- [HOW TO COMPLETE THIS TASK] According to the Synod of Dort excerpt below, why would God have done no one an injustice by leaving the entire human race in sin and under the curse? Answer in one to three sentences.
======== DOCUMENT EXCERPT ========
Question: What were the five points of disagreement?

Answer: These points boiled down to free will or human ability, conditional election, universal redemption or general atonement, resistance to the Holy Spirit, and falling from grace.

Question: Describe the traditional argument favoring election.

Answer: This was spelled out in-depth in the Canons of Dort, which rejected the Arminians’ five points and set forth the Reformed teaching on these matters with the purpose of offering a deeper assurance of salvation to believers in line with the teaching of Scripture.

Question: Be more explicit.

Answer: Here is what the Canons say: “Since all people have sinned in Adam and have come under the sentence of the curse and eternal death, God would have done no one an injustice if it had been his will to leave the entire ­human race in sin and under the curse, and to condemn them on account of their sin. . . . In order that people may be brought to faith, God mercifully sends messengers of this very joyful message to the people and at the time he wills.”

Question: Was the Synod of Dort entirely about predestination?

Answer: No. The theological controversy overlapped with a political power struggle in the Netherlands in the first decades of the seventeenth century. Two factions, one led by Prince Maurice of Nassau, the military commander who fought for independence from Spain, and the other led by the senior Dutch politician Johan van Oldenbarnevelt, vied for control of the Dutch government. Maurice of Nassau increasingly allied himself with the traditionalist Calvinist theologians (the Counter-Remonstrants), whereas Oldenbarnevelt found his support among the more liberal wing (the Remonstrants).

Question: Anything else?
======== GIVEN RECORDS ========
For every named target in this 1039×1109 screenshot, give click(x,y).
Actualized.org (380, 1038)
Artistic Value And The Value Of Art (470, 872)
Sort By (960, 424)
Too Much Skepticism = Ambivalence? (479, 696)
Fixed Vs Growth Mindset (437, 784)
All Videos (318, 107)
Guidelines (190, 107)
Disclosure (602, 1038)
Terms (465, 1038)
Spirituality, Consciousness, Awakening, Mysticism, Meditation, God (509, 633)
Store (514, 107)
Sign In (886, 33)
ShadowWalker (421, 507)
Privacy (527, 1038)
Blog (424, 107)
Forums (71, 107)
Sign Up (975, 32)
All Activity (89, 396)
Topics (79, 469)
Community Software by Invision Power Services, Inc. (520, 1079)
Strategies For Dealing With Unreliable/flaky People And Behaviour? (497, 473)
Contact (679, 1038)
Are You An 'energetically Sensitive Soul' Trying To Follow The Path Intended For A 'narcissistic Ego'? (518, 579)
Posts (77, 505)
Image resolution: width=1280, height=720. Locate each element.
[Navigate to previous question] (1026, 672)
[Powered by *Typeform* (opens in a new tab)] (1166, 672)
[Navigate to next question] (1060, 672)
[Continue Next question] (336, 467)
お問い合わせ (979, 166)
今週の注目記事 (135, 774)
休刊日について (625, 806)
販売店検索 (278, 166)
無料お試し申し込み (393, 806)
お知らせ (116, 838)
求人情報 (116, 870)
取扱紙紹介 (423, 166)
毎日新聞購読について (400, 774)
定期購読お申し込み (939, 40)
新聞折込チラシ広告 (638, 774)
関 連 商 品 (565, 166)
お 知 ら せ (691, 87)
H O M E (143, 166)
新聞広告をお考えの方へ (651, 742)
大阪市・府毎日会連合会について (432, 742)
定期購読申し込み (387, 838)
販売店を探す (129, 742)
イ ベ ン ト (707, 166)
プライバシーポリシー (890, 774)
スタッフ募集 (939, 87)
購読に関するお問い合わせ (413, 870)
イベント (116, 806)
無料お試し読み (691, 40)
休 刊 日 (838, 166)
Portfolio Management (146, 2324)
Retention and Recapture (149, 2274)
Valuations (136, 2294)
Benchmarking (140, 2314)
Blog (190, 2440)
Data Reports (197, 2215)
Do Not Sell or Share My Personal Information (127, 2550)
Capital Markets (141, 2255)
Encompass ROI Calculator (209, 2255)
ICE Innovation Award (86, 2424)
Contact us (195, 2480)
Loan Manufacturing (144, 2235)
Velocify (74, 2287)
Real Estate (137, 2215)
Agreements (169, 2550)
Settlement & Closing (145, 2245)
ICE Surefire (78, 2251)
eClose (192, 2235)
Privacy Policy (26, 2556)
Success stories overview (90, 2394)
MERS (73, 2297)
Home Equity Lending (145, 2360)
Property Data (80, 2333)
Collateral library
========
- [ANSWER TO THE EXERCISE] All people have sinned in Adam and have come under the sentence of the curse and eternal death. So God would have done no one an injustice by leaving the human race in sin and condemning them on account of their sin.